I did some research for you and... :wink:

  1. No, sqlx does not support setting transaction isolation levels, but that's not a problem, because you can always send a SET TRANSACTION as the first statement of the session; and

  2. MySQL supports all standard isolation levels, with specific locking requirements. Try issuing the following query as you first statement after a connection and check if it works: SET SESSION TRANSACTION ISOLATION LEVEL READ COMMITED. If it works just make sure to check what to expect from that isolation level and try/choose the right one for you. See https://dev.mysql.com/doc/refman/8.4/en/innodb-transaction-isolation-levels.html.

2 Likes

If the writes txns are conflicting (writing to the same records, or perhaps the same pages by chance), then it's possible that too many such concurrent txns is counterproductive. You could limit the number of such txns, but still allow more than one at a time. You could have a connection pool of limited size that is used for product creation.

1 Like

Something like an autoincrementing primary key can be an easy source of contention. If this is the case, it may make sense to split the import into two transactions: One which claims a unique key from the counter and another that actually does the import process with that ID. If the import fails, the only long-lasting effect would be a skipped ID in the sequence, which is unlikely to cause any issues later.

1 Like

"SHOW ENGINE INNODB STATUS" Reports that this seems to be the case: multiple threads inserting rows on the product_price table, which has an auto_increment primary key.
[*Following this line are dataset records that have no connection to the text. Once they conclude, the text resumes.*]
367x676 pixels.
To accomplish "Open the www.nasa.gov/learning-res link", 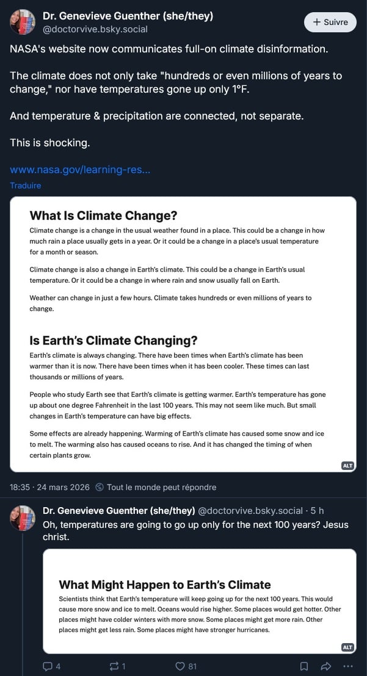I will pyautogui.click(x=80, y=169).
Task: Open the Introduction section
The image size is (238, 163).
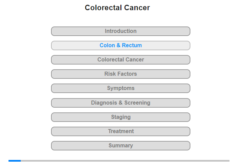Action: [x=120, y=31]
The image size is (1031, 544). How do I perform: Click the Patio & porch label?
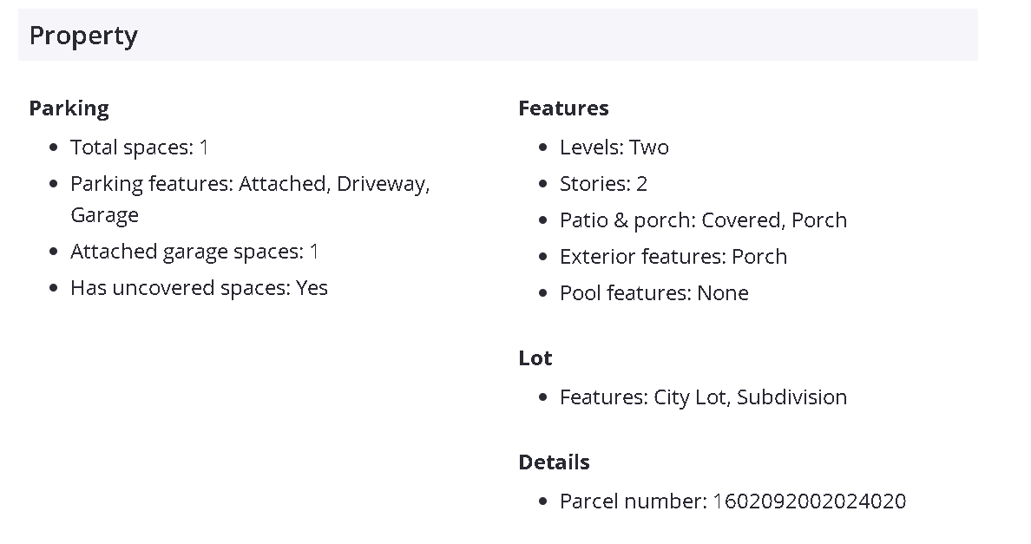point(627,220)
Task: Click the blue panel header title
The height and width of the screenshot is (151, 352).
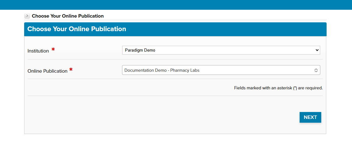Action: [x=77, y=29]
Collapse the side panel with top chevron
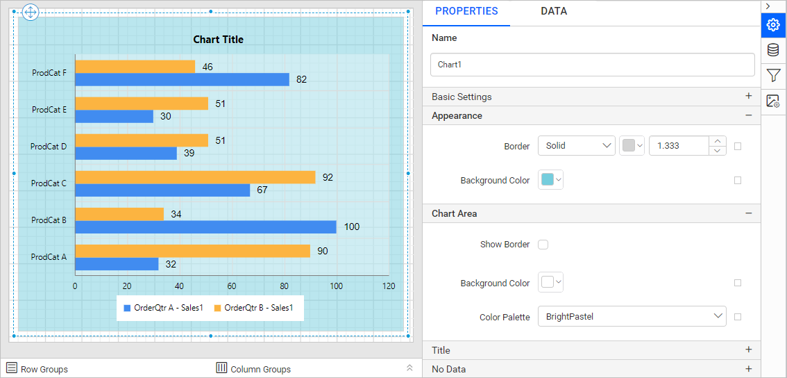The image size is (787, 378). (768, 6)
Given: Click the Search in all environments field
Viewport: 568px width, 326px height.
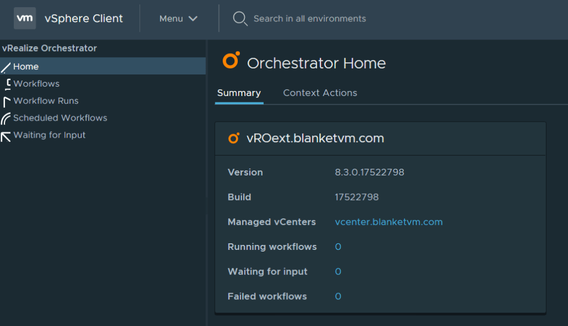Looking at the screenshot, I should coord(309,18).
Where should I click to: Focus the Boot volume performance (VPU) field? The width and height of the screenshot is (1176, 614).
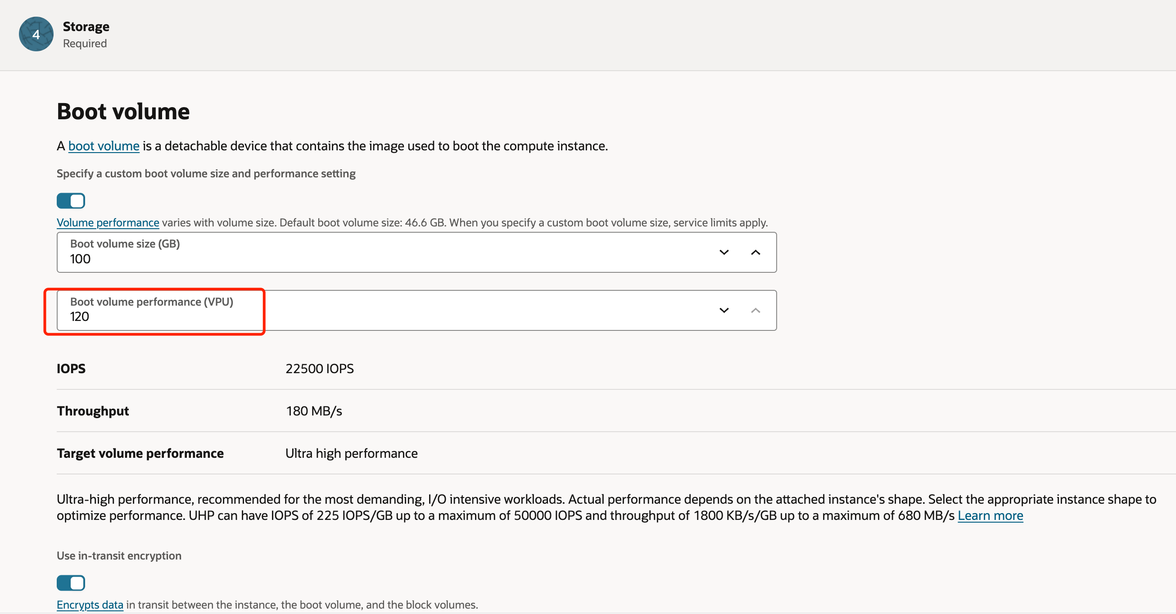tap(416, 310)
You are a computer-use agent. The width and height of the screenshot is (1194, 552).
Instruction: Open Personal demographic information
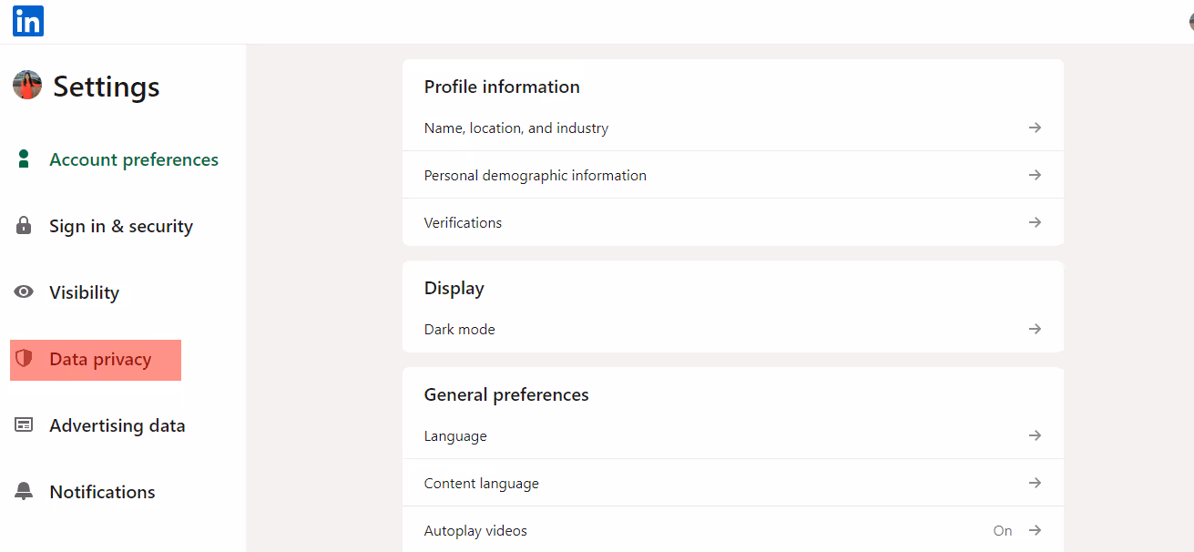click(x=535, y=175)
Now, I could delete that primary key, as it is not of any use. But the same would happen for other related tables, and I guess that would have implications in other parts of the system.
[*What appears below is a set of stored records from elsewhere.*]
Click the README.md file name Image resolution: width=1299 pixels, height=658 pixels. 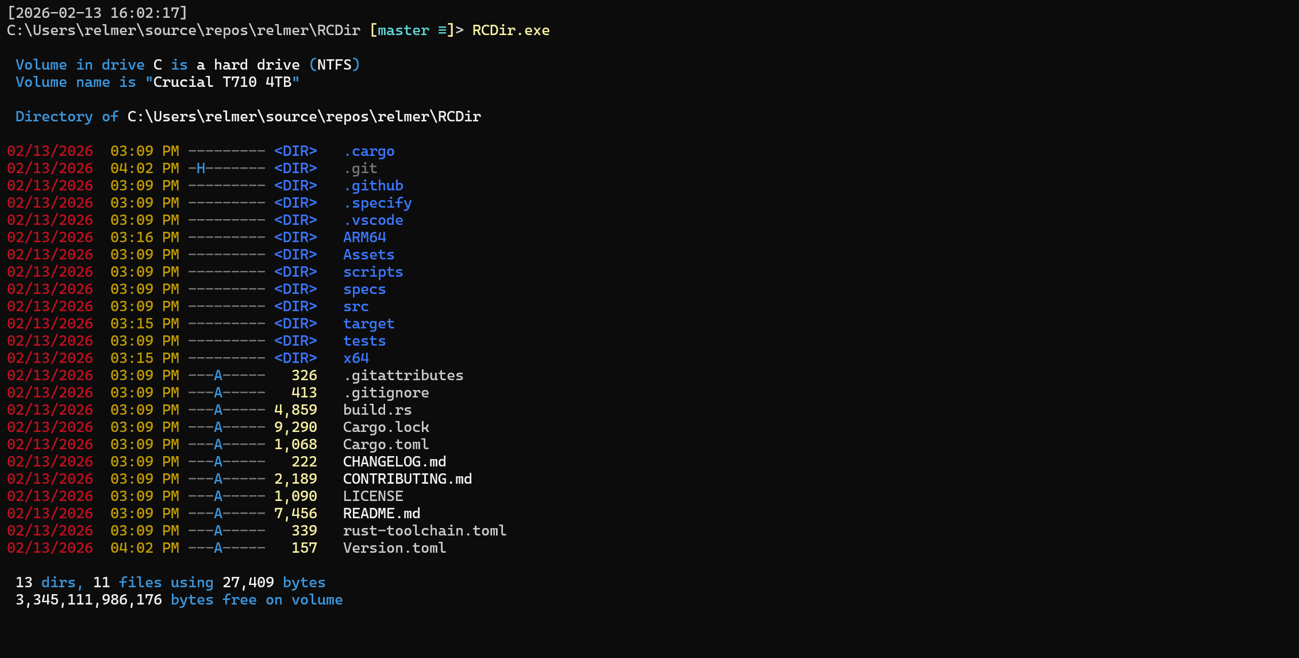click(x=381, y=514)
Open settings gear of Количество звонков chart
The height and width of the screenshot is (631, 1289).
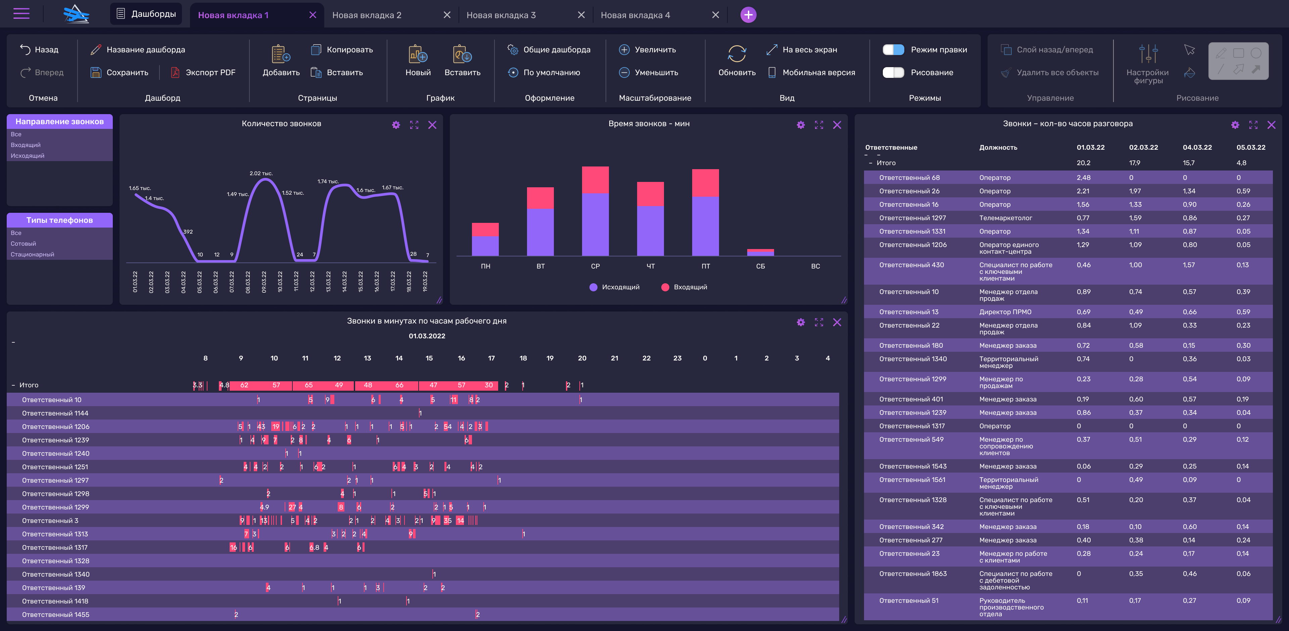click(x=396, y=125)
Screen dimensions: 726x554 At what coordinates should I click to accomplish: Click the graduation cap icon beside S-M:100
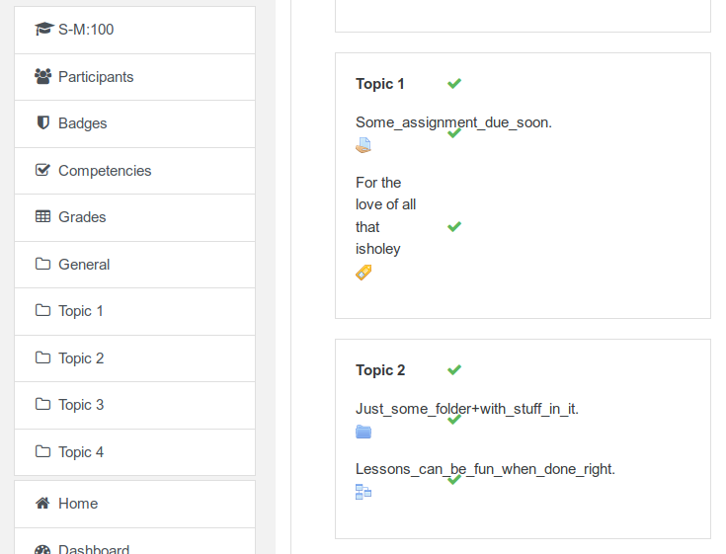pos(44,29)
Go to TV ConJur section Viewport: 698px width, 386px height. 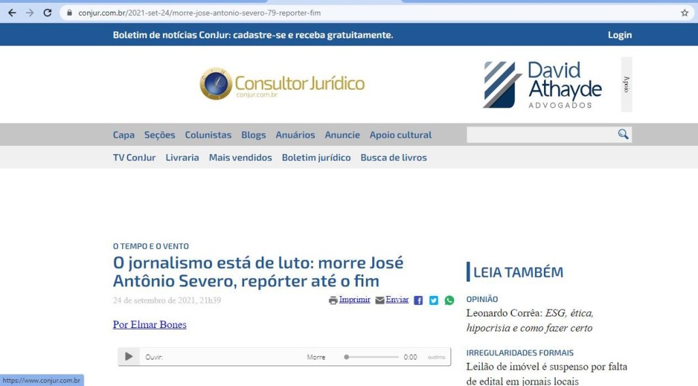point(134,158)
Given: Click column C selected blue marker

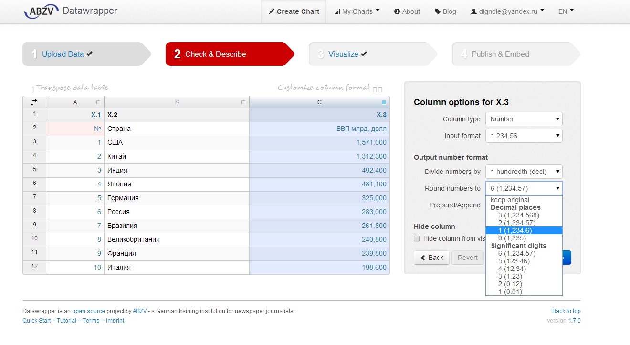Looking at the screenshot, I should pyautogui.click(x=384, y=102).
How about retrying the transaction? It's a more brute-force approach: If a collision happens, the thread that gets the Error result would invoke the import process again?
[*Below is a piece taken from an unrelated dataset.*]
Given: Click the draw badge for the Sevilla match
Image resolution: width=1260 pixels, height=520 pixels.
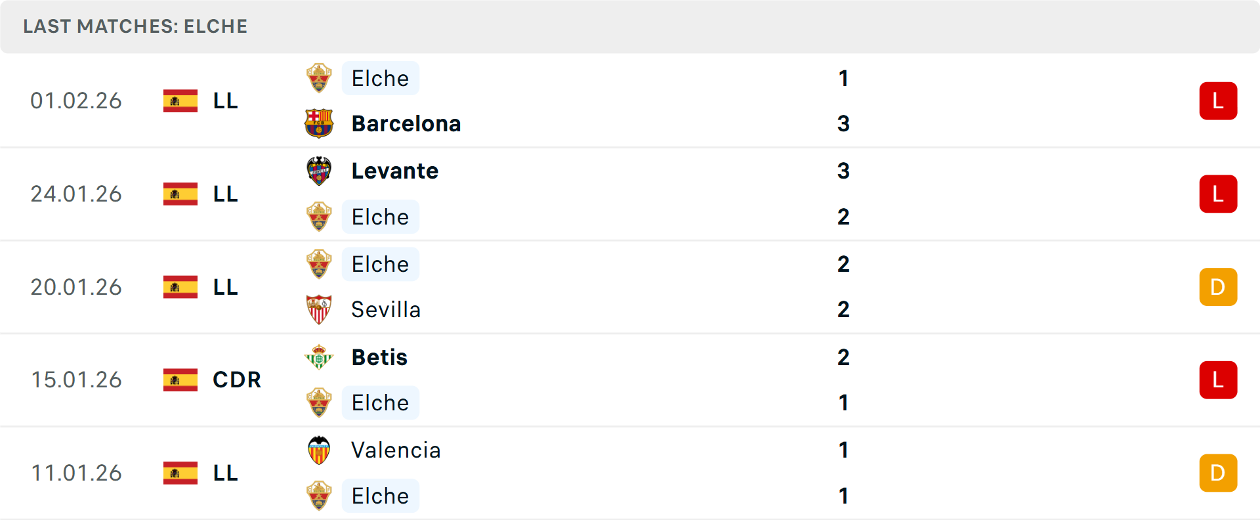Looking at the screenshot, I should pyautogui.click(x=1218, y=287).
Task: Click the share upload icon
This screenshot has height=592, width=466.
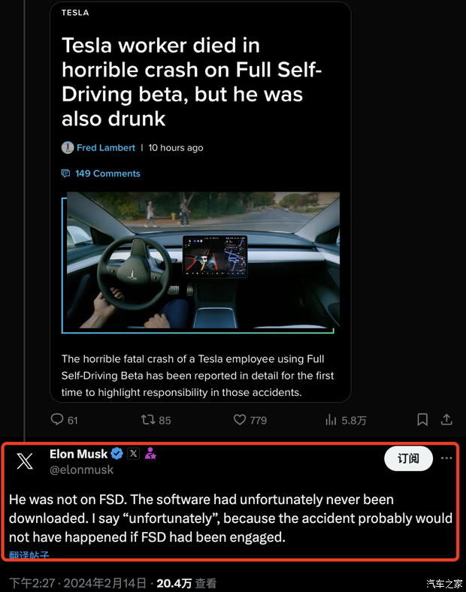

It looks like Innodb has special lock modes to help with this problem. I haven't worked with MySQL, so I don't know what the exact implications of the various options would be.

1 Like

Maybe try different lock modes for auto-incr, like this one. A good database should provide a low contention auto-incr of some kind.

innodb_autoinc_lock_mode = 2 (“interleaved” lock mode)

In this lock mode, no “INSERT-like” statements use the table-level AUTO-INC lock, and multiple statements can execute at the same time. This is the fastest and most scalable lock mode, but it is not safe when using statement-based replication or recovery scenarios when SQL statements are replayed from the binary log.

https://dev.mysql.com/doc/refman/8.0/en/innodb-auto-increment-handling.html

This won't solve the contention problem caused by the auto-incr's table lock.

This topic was automatically closed 90 days after the last reply. We invite you to open a new topic if you have further questions or comments.